BMW has been hosting i3 training events to get their client advisers up to speed and ready to sell the car. I’m very happy to hear they are doing this because I was really beginning to get concerned that they wouldn’t properly prepare their sales staff for this unique vehicle. I even dedicated a post a few months ago to this very topic. I’ve now talked to a few client advisers that have done the training and they reported that they did indeed get a lot of useful information which will help them service their clients.
This week the latest round of training sessions are being held up at BMW headquarters in Woodcliff Lake, NJ and details of what is being taught are starting to leak out from some of the client advisers that are there. A couple things of interest shared were details about the range extender the i3 will offer as an option.
First, it was learned that the range extender is automatically activated once the state of charge drops below 6.5%. At that moment, it turns on and it’s function is to bring the state of charge back up to 6.5% and to maintain that level of charge. It will not charge the car much above 6.5%, and it will not run if the car is stopped, unless the state of charge is critically low. Therefore you can’t it in a stationary i3 and wait for the state of charge to increase. I knew the automatic turn on point was around 5% to 6%, but now we have an exact level when it engages.

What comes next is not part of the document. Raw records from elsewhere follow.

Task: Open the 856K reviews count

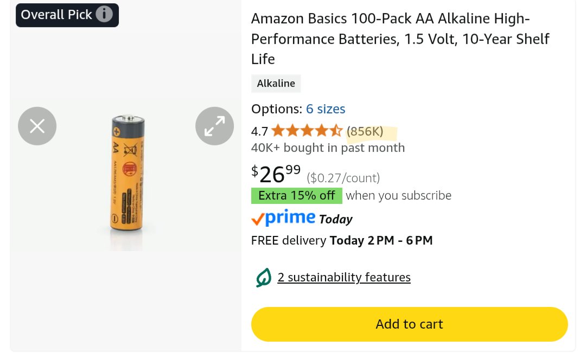Action: click(x=365, y=131)
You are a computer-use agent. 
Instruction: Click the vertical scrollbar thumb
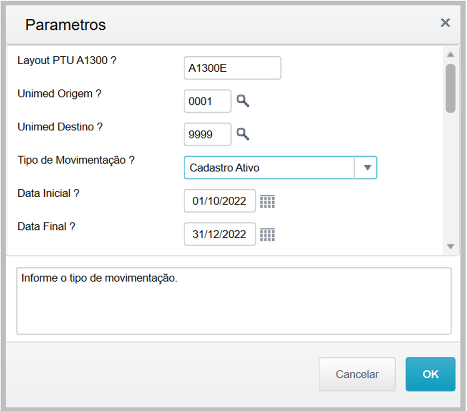[x=450, y=88]
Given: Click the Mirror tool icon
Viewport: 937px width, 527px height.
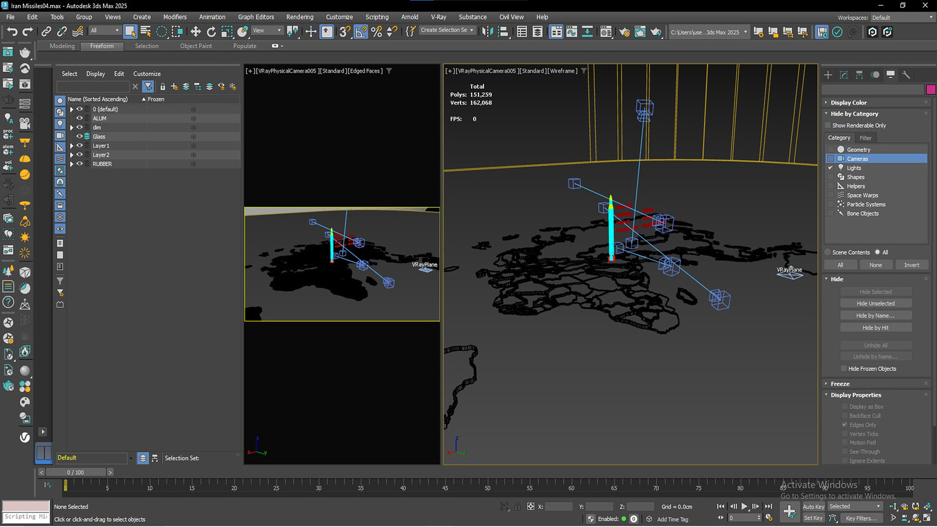Looking at the screenshot, I should pyautogui.click(x=488, y=31).
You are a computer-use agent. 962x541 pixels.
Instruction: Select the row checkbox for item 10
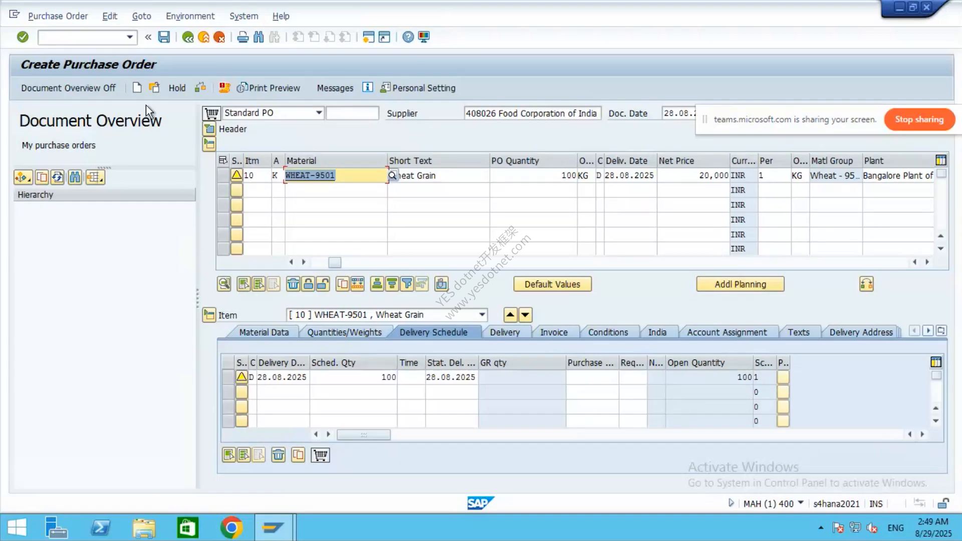pos(223,175)
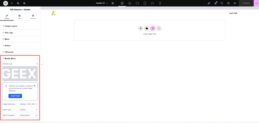Viewport: 259px width, 123px height.
Task: Open Site Settings from top bar
Action: click(x=18, y=3)
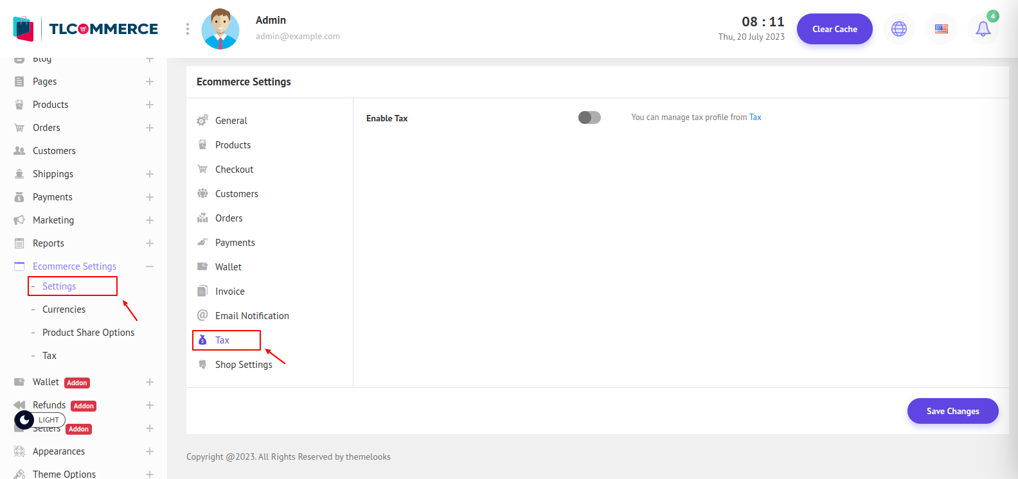Enable the Tax toggle switch
1018x479 pixels.
pyautogui.click(x=589, y=118)
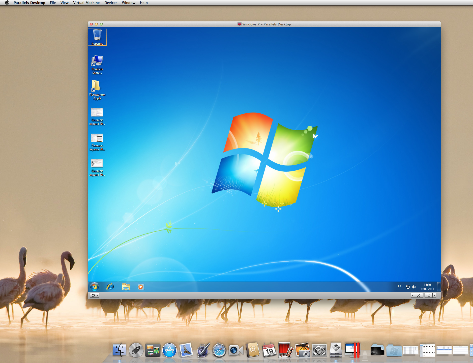Select the first Снимок экрана screenshot thumbnail
The width and height of the screenshot is (473, 363).
(x=97, y=116)
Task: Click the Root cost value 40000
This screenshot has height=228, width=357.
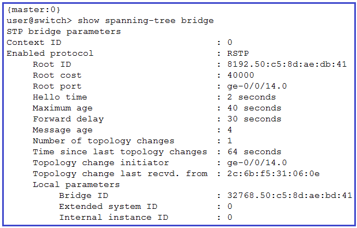Action: point(241,75)
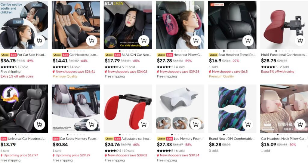Add the $16.9 Seat Headrest Travel to cart
Image resolution: width=308 pixels, height=163 pixels.
tap(248, 41)
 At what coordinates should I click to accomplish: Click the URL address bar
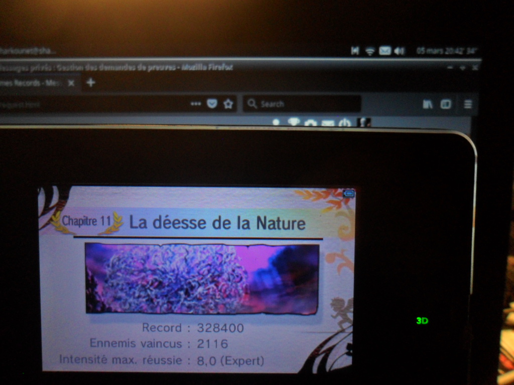point(90,104)
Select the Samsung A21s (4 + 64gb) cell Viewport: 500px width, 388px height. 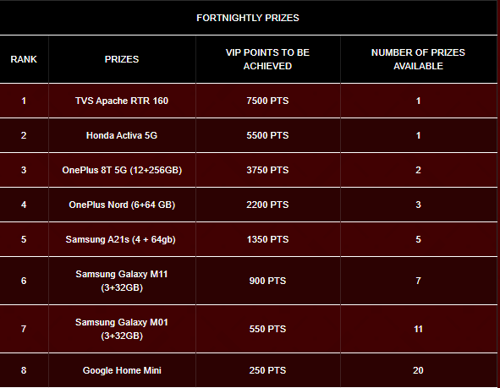[x=122, y=239]
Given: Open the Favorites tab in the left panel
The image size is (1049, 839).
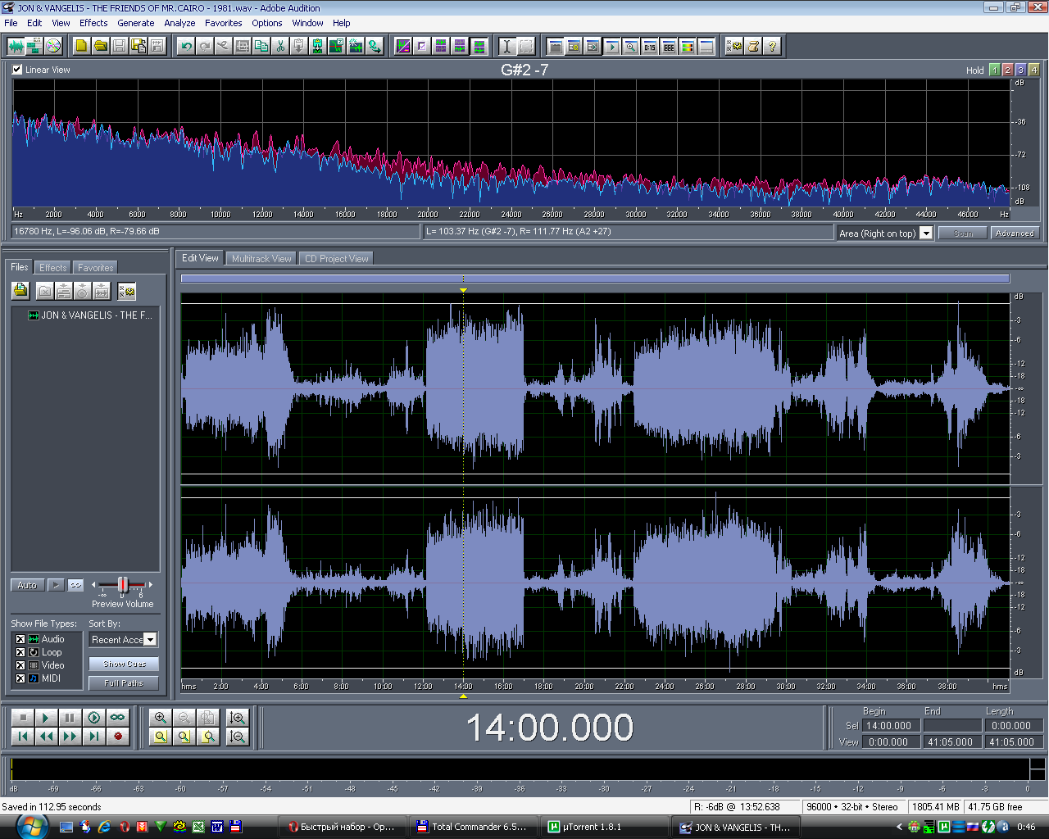Looking at the screenshot, I should [95, 268].
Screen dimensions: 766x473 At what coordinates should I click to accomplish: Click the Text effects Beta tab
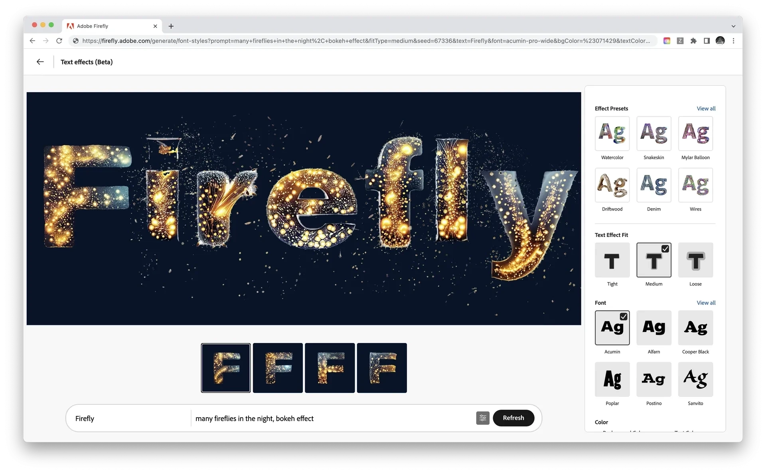point(87,62)
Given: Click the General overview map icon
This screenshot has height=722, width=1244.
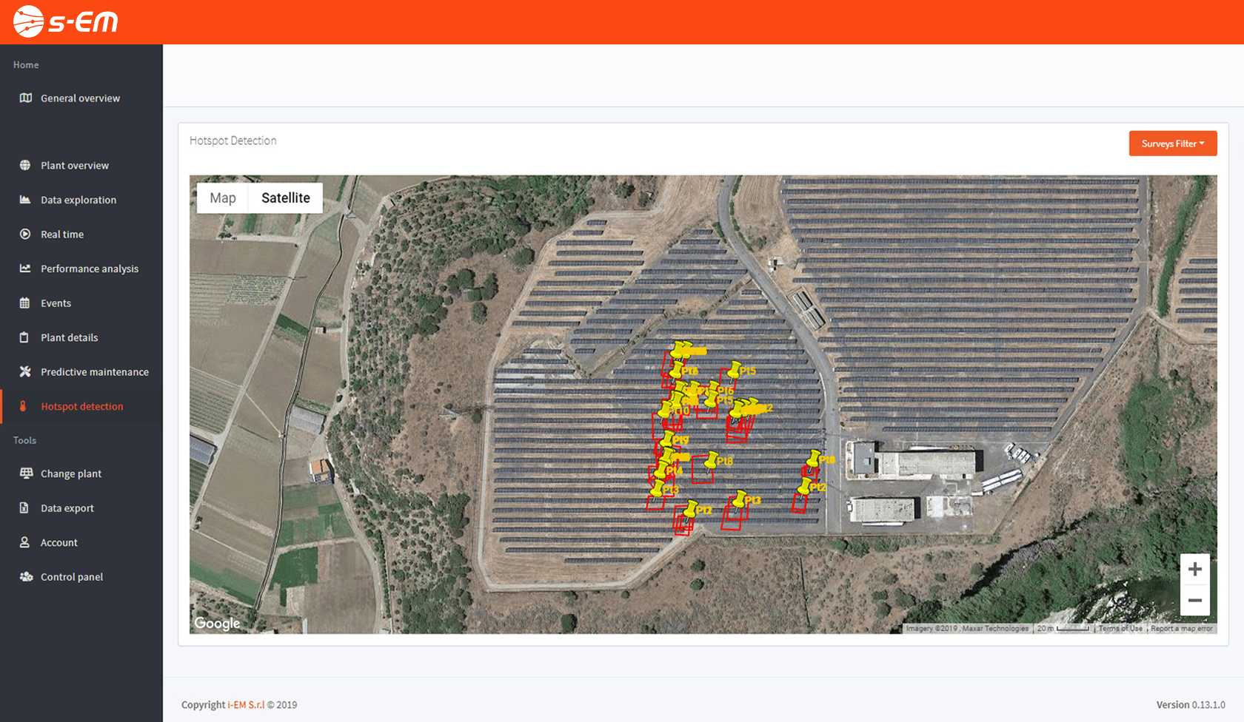Looking at the screenshot, I should click(x=26, y=98).
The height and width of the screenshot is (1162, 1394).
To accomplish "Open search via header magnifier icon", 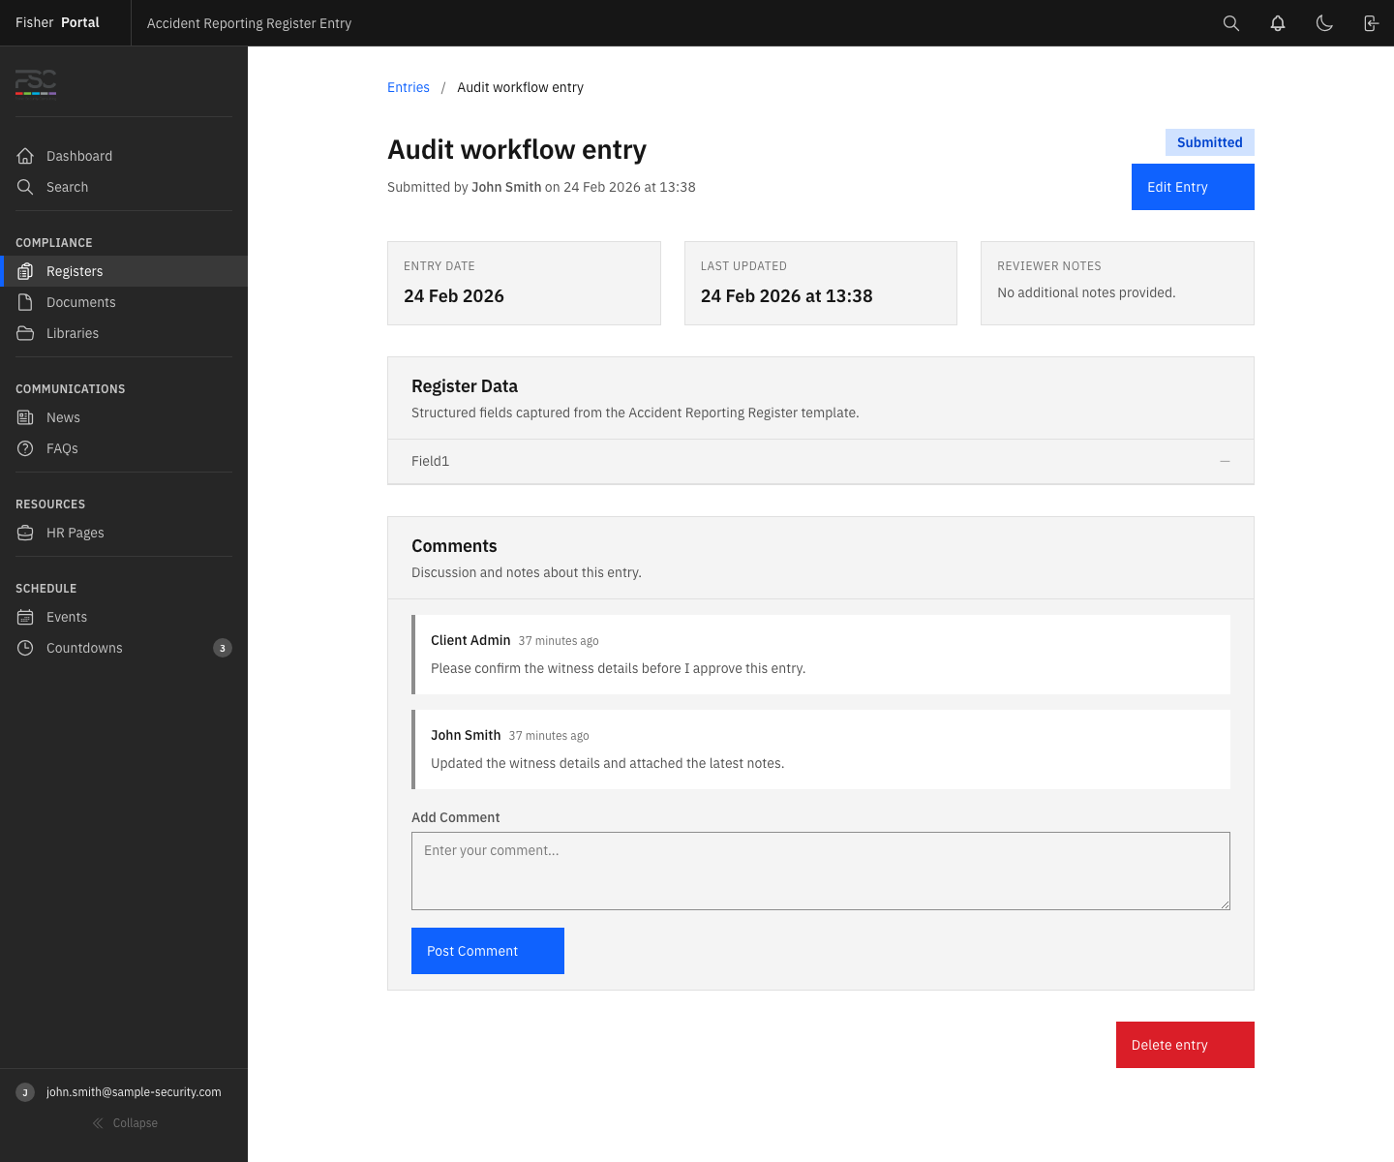I will pyautogui.click(x=1231, y=23).
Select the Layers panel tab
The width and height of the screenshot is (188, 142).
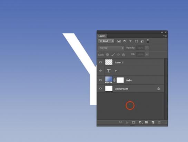click(102, 36)
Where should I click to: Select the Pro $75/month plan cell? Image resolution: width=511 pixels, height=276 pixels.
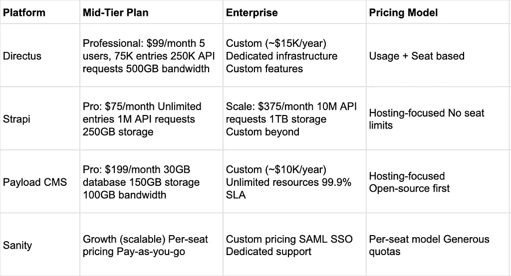click(x=142, y=120)
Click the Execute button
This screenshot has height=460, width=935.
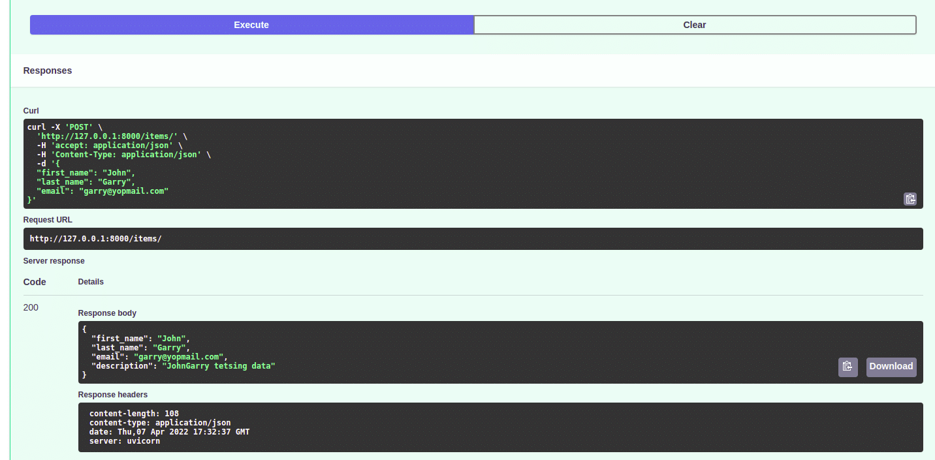point(251,25)
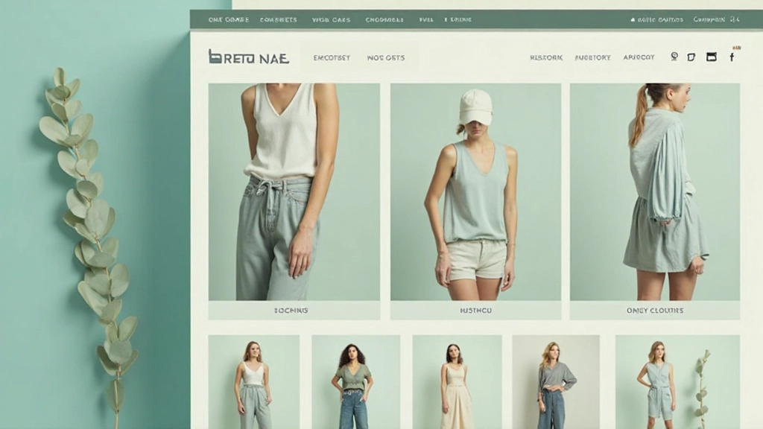
Task: Open the Chognbel navigation item
Action: pos(385,19)
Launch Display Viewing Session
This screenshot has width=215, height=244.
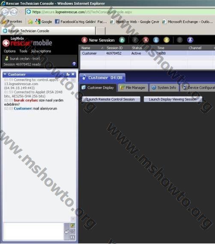pos(173,99)
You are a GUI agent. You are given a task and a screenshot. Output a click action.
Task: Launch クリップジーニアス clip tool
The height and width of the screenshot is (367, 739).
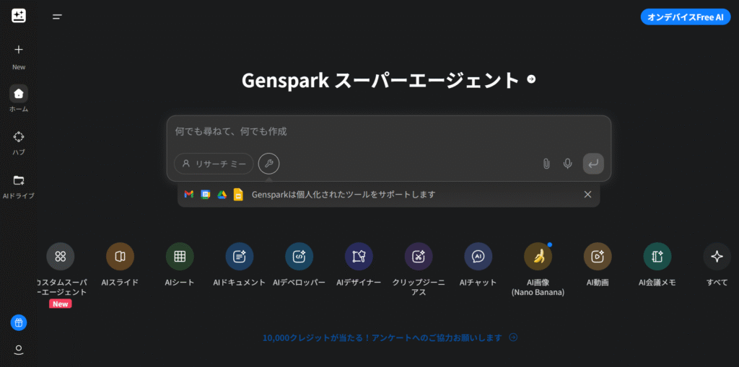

You cannot manually turn the range extender off. This is contrary to what I was told by an i3 product manager at the i3 debut in New York City last July. I remember asking this specific question by saying “What if I knew I’d make it home on electric, say I only had a mile or two to go and the REx was about to turn on, could I just turn it off so it’s doesn’t fire up?” I was told yes, there will be a setting that will allow you to turn it off before it engages, but that setting will reset once you turn the car off. The reason for that is so that the next time you get in the car you won’t forget that you had turned off the REx and you may end up needing it. I would have definitely preferred to be able to turn it off manually, and honestly can’t see why that isn’t going to be allowed.
We also found out that the client advisers have been told that while the range extender is in operation the speed of the car will be electronically limited to 70mph. I’m not buying that; I think they were misinformed. I really think there was a miscommunication on this one because I have had conversations with people at BMW that know a lot about this and even very recently they assured me that there isn’t an electronically governed speed limit while the range extender is in operation. I believe the confusion about 70mph is based on the fact that 70mph is basically the top speed that the range extender can comfortably maintain the 6.5% state of charge at while driving on relatively flat ground. The people I’ve talked to in Europe that have i3′s with the range extender say they can drive on the highway at just about 120 km/hr (75mph) and maintain the SOC, but anything higher and the SOC will gradually diminish. It’s my contention that the people running the training sessions either aren’t 100% clear on this, or they really meant for the client advisers to warn the customers that 70mph is really the fastest they should drive at if they need to drive for a long distance. In any event, I believe they got this one wrong and there isn’t an electronic limit, we’ll find out pretty soon since the US i3 launch should be in about two weeks.
I saved the biggest news for last. It was learned that the US version of the i3 REx will have not have a 2.4 gallon gas tank as the European version does. Instead it will have only a 1.9 gallon gas tank. I’m going to pause for a moment to let everybody scream bloody murder now…… I know it’s only half a gallon, but in the case of the i3, that just reduced the gas tank by 21%! For me this is a non-issue, but I know there are a lot of people that will not like this at all. 99% of the time I use the added range of the REx it will likely be for less than 40 miles. Yes, this does reduce the utility of long range trips even more, as you will now probably have to stop for gas every 40 or 50 miles. There was no reasons given for the smaller gas tank but as far as I can imagine, this comes down to one of two things. Since BMW wants needs the i3 REx to qualify as a BEVx and one of the qualifications of the BEVx is that the car has a smaller gasoline range than it does electric range, my thinking is that one of these two things led to the smaller gas tank:
1) The EPA rating for all electric range on the REx came out lower than they believed it would. If they used the 2.4 gallon gas tank, the gas range would be slightly longer than the all electric range, therefore causing it to be disqualified for the BEVx designation. The only simple way to make the gas range less than the electric range was to reduce the gas range by using a smaller gas tank.
2) The EPA rating for the MPG while in range extender mode came out higher than expected, creating the same problem cited above; a longer range in REx mode than in all electric mode. I’ve heard it gets anywhere from 36mpg to 46mpg from people driving REx’s in Europe so this is a possibility. If the range extender got rated at 40mpg, and was using a 2.4 gallon gas tank, then the electric range would need to be 96 miles per charge, which is highly unlikely. If they cut the tank down to 1.9 gallons, then the electric range would only need to be greater than 79 miles per charge, which I believe is attainable, even considering that the REx version will have 6.5% less battery to use than the BEV i3 does, as this is held in reserve as a buffer.
So what do you think? Has any of these new revelations changed you mind about the REx?